▶ **Angezeigter Text**:
>>>>>

Im Vergleich dazu ist der Ebola-Ausbruch des vergangenen Jahres zwar ein bedeutendes, aber regionales Problem.
Doch das könnte sich jederzeit ändern. Nicht nur, dass die aktuelle Epidemie an verschiedenen, epidemiologisch unabhängigen "Hotspots" weiterbrodelt, wie Professor Stephan Becker nun als Referent bei der Frankfurter Medizinischen Gesellschaft sagte.
Auch die Fragezeichen in der Ebola-Forschung bereiten dem Virologen der Philipps-Universität Marburg Sorgen.
Ob auch ein Ausbruch außerhalb Afrikas möglich sei? Verneinen kann Becker diese Frage nicht. "Die Flughunde, die das Ebola-Virus tragen, gibt es auch in anderen Teilen Afrikas, ja sie wurden sogar schon einmal in Südspanien gesichtet.
Wann und wo sie das Virus auf den Menschen übertragen, weiß derzeit keiner." Die Frage, warum Flughunde, die das Ebola-Virus tragen, nicht symptomatisch werden, sei aktuell die "100.000-Dollar-Frage".
Bessere Vorbereitung auf hochinfektiöse Fälle
Forscher, Politiker und Hilfsorganisationen sollten sich also keinesfalls in der trügerischen Sicherheit der positiven Meldungen weitgehend stagnierender Ebola-Neuerkrankungen wähnen.
Für das Netz der sieben Sonderisolierstationen in Deutschland hat Becker zwar lobende Worte - "doch in den normalen Kliniken ist kaum jemand auf hochinfektiöse Patienten vorbereitet".
Dass auch unter medizinischem Personal angesichts eines akuten Notfalls Angst ausbrechen könnte, kann der Virologe gut verstehen: "Wenn man nicht weiß, wie man sich schützen kann, hat man eben Angst."
Seine Forderung: Schulung von Notaufnahmen, eine bessere Vorbereitung der medizinischen Strukturen auf hochinfektiöse Patienten.

<<<<<

▶ **Gegebene Angaben**:

>>>>>

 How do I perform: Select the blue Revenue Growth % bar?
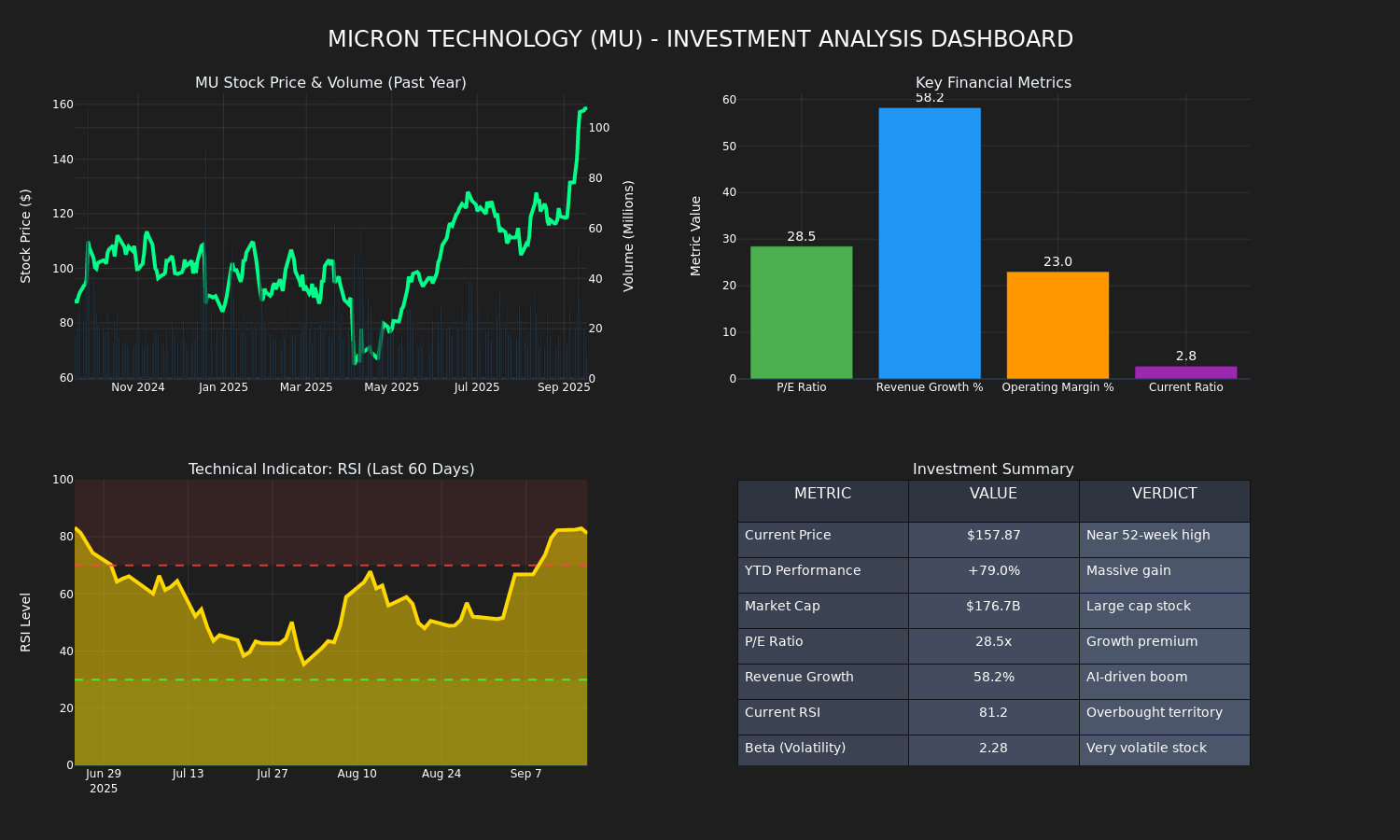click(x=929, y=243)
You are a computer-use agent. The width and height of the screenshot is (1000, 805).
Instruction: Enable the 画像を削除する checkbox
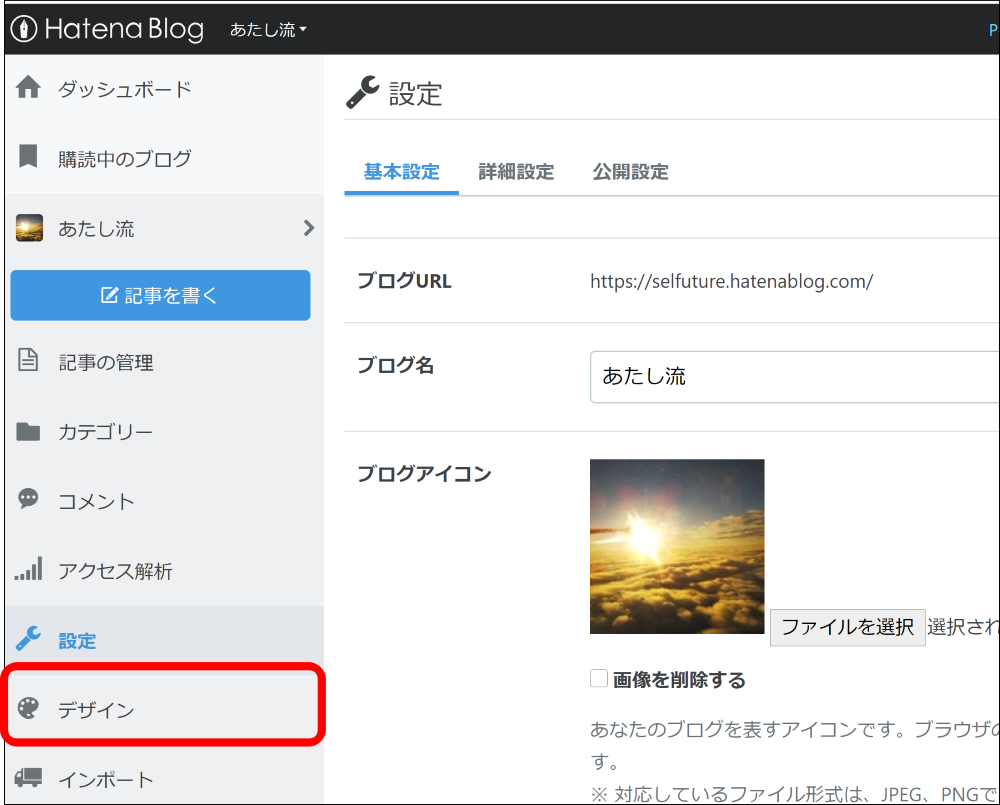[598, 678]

<<<<<
>>>>>

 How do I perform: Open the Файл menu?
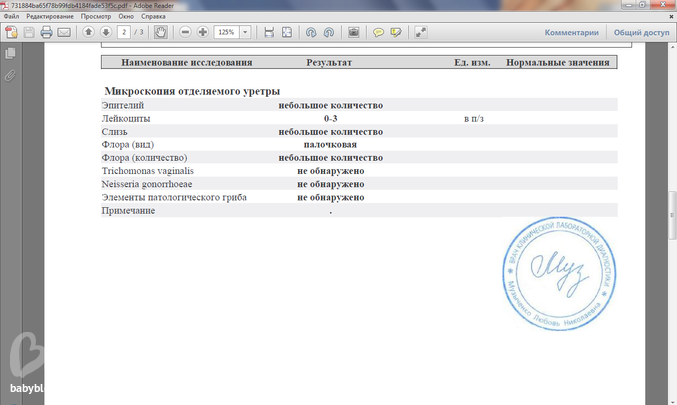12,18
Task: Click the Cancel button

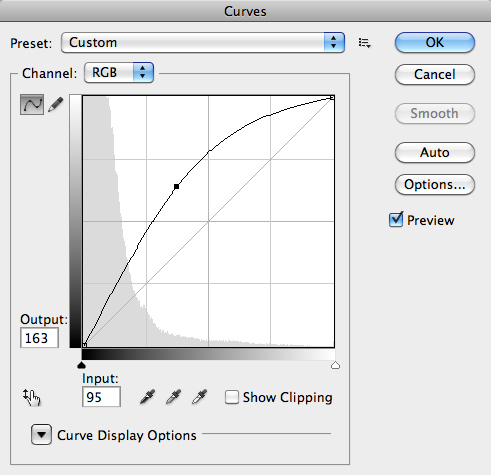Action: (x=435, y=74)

<<<<<

▶ **Aufgabe**: Gib aus dem Text über Ebola weiter oben die Stelle von "Ob auch ein" bis "in Südspanien gesichtet." wörtlich wieder.

▶ **Antwortfeld**:
Ob auch ein Ausbruch außerhalb Afrikas möglich sei? Verneinen kann Becker diese Frage nicht. "Die Flughunde, die das Ebola-Virus tragen, gibt es auch in anderen Teilen Afrikas, ja sie wurden sogar schon einmal in Südspanien gesichtet.